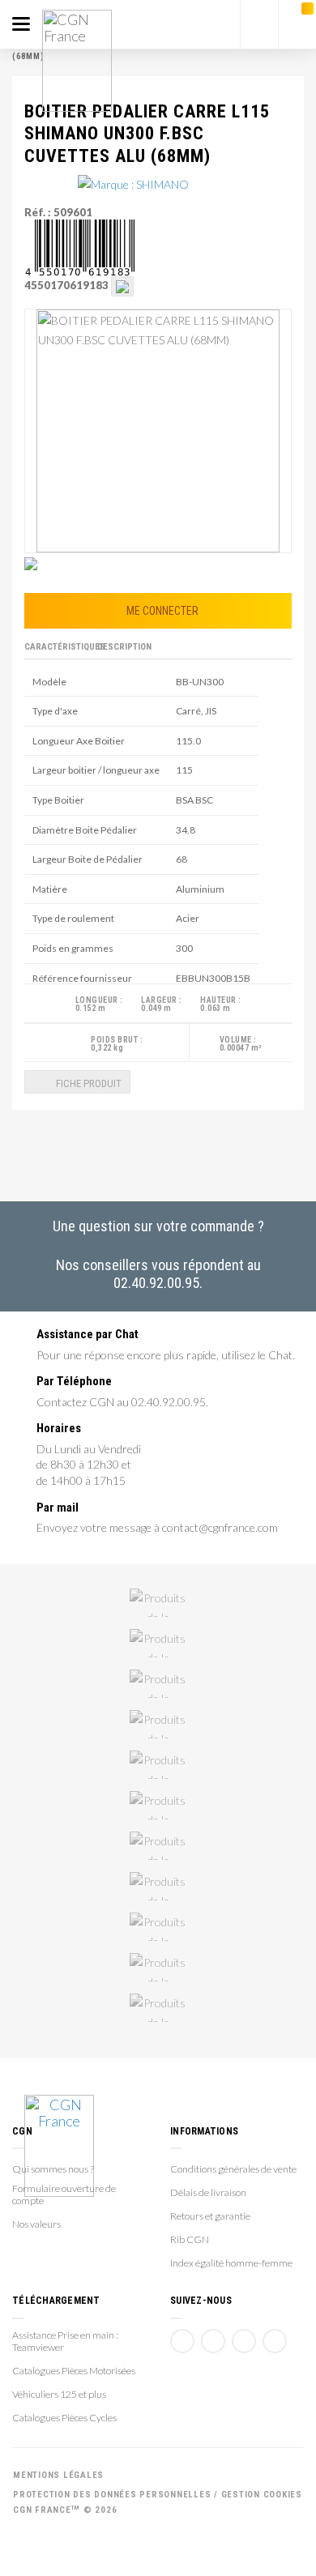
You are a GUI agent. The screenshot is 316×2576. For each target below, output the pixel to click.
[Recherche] (259, 24)
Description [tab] (124, 647)
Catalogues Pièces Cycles (64, 2418)
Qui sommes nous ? (53, 2169)
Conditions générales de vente (233, 2169)
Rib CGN (189, 2239)
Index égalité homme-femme (231, 2263)
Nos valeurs (36, 2224)
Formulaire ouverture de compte (64, 2194)
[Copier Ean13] (122, 285)
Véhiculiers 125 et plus (59, 2394)
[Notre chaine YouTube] (213, 2341)
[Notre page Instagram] (275, 2341)
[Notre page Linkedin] (244, 2341)
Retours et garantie (210, 2216)
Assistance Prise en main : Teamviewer (65, 2341)
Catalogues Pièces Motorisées (73, 2371)
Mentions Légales (58, 2475)
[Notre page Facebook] (182, 2341)
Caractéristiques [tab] (58, 647)
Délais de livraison (208, 2192)
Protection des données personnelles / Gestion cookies (157, 2494)
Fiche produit (87, 1083)
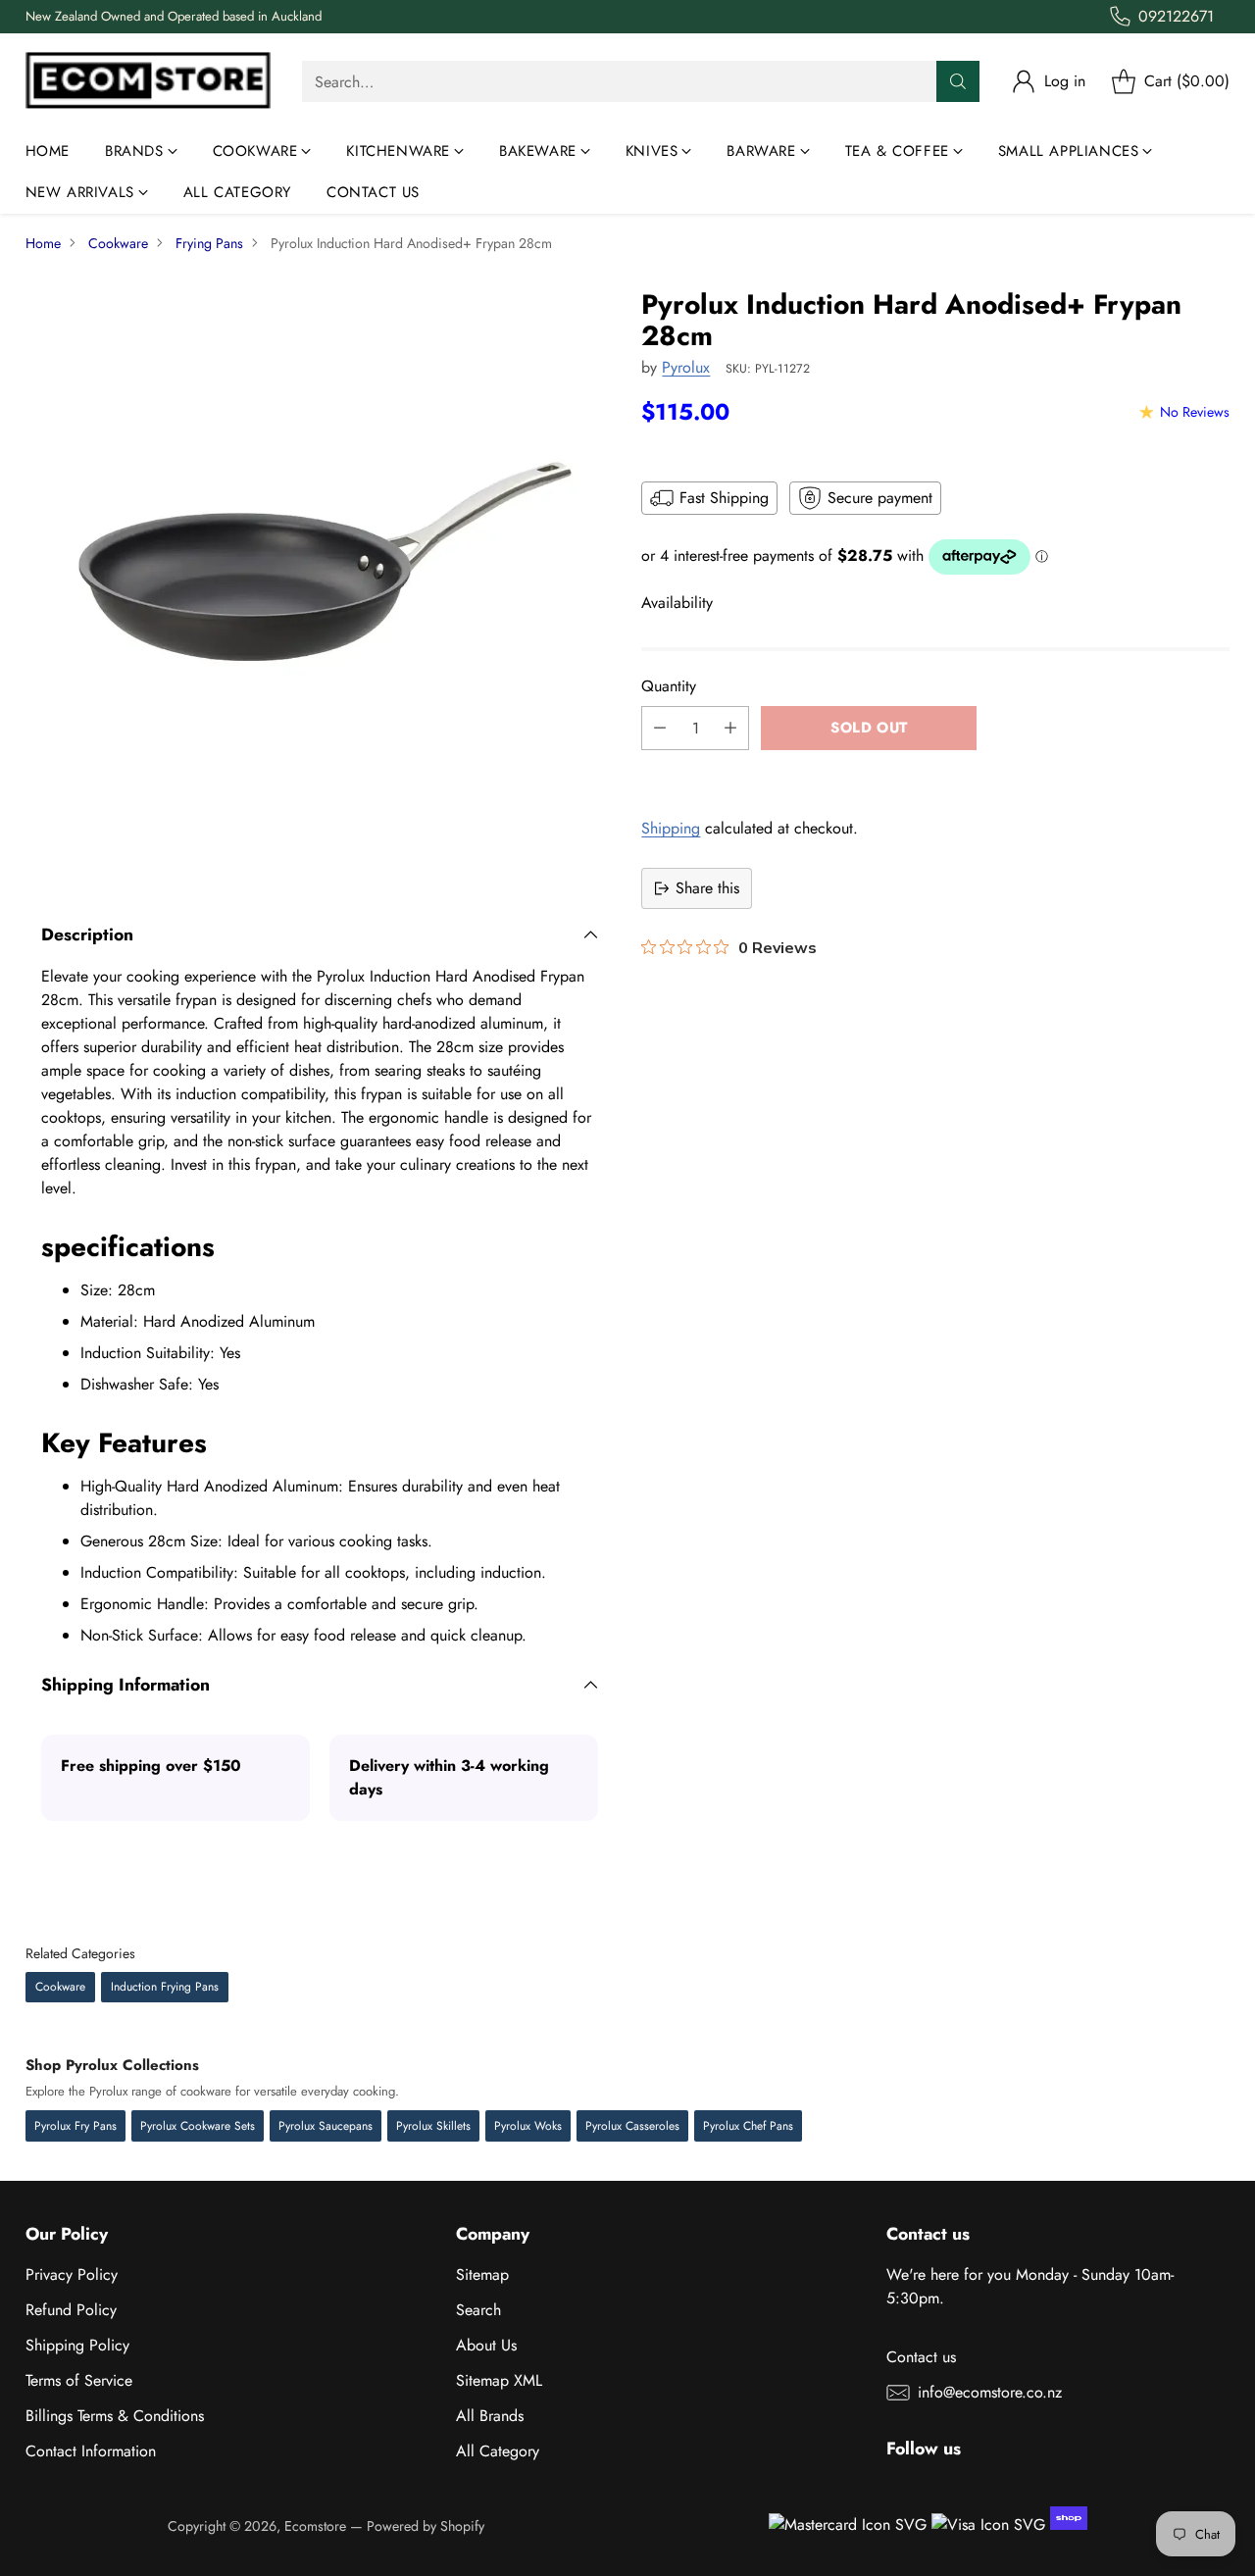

──────────

All entries should be reproduced exactly; no picture belongs in the result.

*Response area*:
You are a GUI agent. The screenshot is 316×2576. For each target below, output the pixel to click.
[Recherche] (259, 24)
Description [tab] (124, 647)
Catalogues Pièces Cycles (64, 2418)
Qui sommes nous ? (53, 2169)
Conditions générales de vente (233, 2169)
Rib CGN (189, 2239)
Index égalité homme-femme (231, 2263)
Nos valeurs (36, 2224)
Formulaire ouverture de compte (64, 2194)
[Copier Ean13] (122, 285)
Véhiculiers 125 et plus (59, 2394)
[Notre chaine YouTube] (213, 2341)
[Notre page Instagram] (275, 2341)
[Notre page Linkedin] (244, 2341)
Retours et garantie (210, 2216)
Assistance Prise en main : Teamviewer (65, 2341)
Catalogues Pièces Motorisées (73, 2371)
Mentions Légales (58, 2475)
[Notre page Facebook] (182, 2341)
Caractéristiques [tab] (58, 647)
Délais de livraison (208, 2192)
Protection des données personnelles / Gestion cookies (157, 2494)
Fiche produit (87, 1083)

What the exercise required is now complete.